Carsten Embach

Personal information
- Nationality: German
- Born: 12 October 1968 (age 57) Stralsund, Mecklenburg-Vorpommern, East Germany
- Height: 1.89 m (6 ft 2 in)
- Weight: 93 kg (205 lb; 14.6 st)

Sport
- Country: Germany
- Sport: Bobsleigh
- Club: BSR "Rennsteig" Oberhof

Achievements and titles
- Olympic finals: 1st place, gold medalist(s) 3rd place, bronze medalist(s)

Medal record
Men's bobsleigh
Representing Germany
Olympic Games
| Gold medal – first place | 2002 Salt Lake City | Four-man |
| Bronze medal – third place | 1994 Lillehammer | Four-man |
World Championships
| Gold medal – first place | 1995 Winterberg | Four-man |
| Gold medal – first place | 1997 St. Moritz | Four-man |
| Gold medal – first place | 2000 Winterberg | Four-man |
| Gold medal – first place | 2003 Lake Placid | Four-man |
| Silver medal – second place | 2001 St. Moritz | Four-man |
| Bronze medal – third place | 1996 Calgary | Four-man |

= Carsten Embach =

German bobsledder (born 1968)

Carsten Embach (born 12 October 1968 in Stralsund) is a German bobsledder who competed from the mid-1990s to the early 2000s.
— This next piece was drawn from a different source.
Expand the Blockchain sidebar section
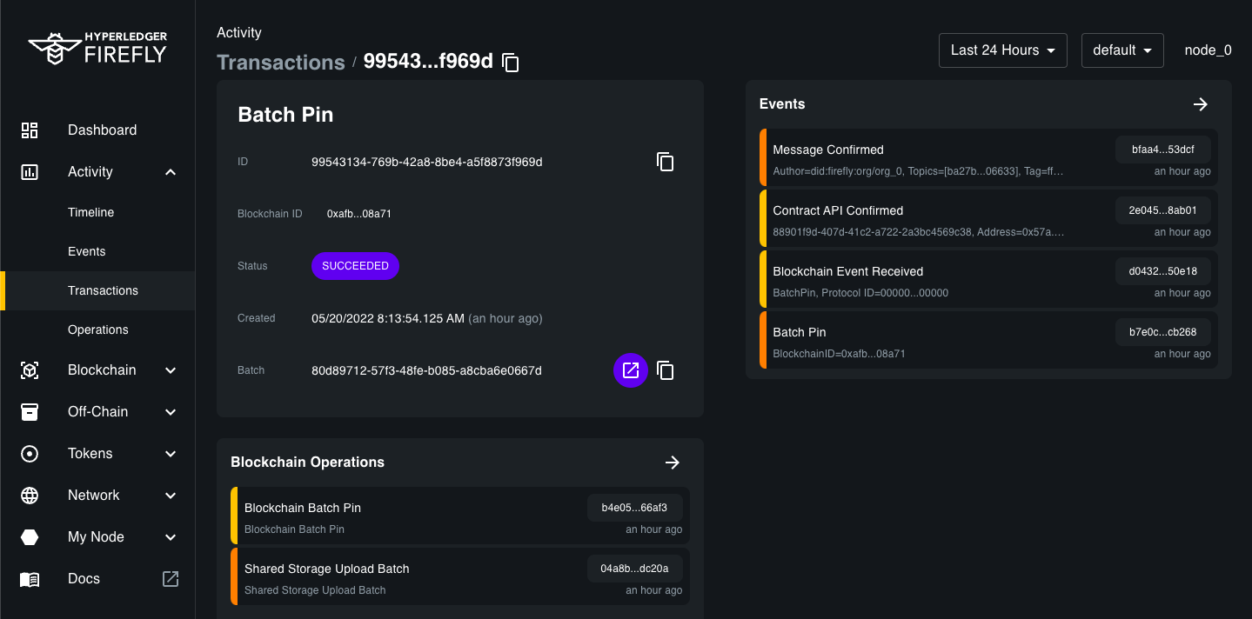This screenshot has width=1252, height=619. (171, 370)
Competing in two Winter Olympics, he won two medals in the four-man event with a gold in 2002 and a bronze in 1994.

==Biography==
Embach also won six medals in the four-man event at the FIBT World Championships with four golds (1995, 1997, 2000, 2003), one silver (2001), and one bronze (1996).

Before turning to bobsleigh Embach competed in the long jump. He finished fifth at the 1990 European Indoor Championships with a jump of 7.83 metres. His personal best jump was 8.01 metres, achieved in June 1990 in Potsdam. He represented the club ASK Vorwärts Potsdam.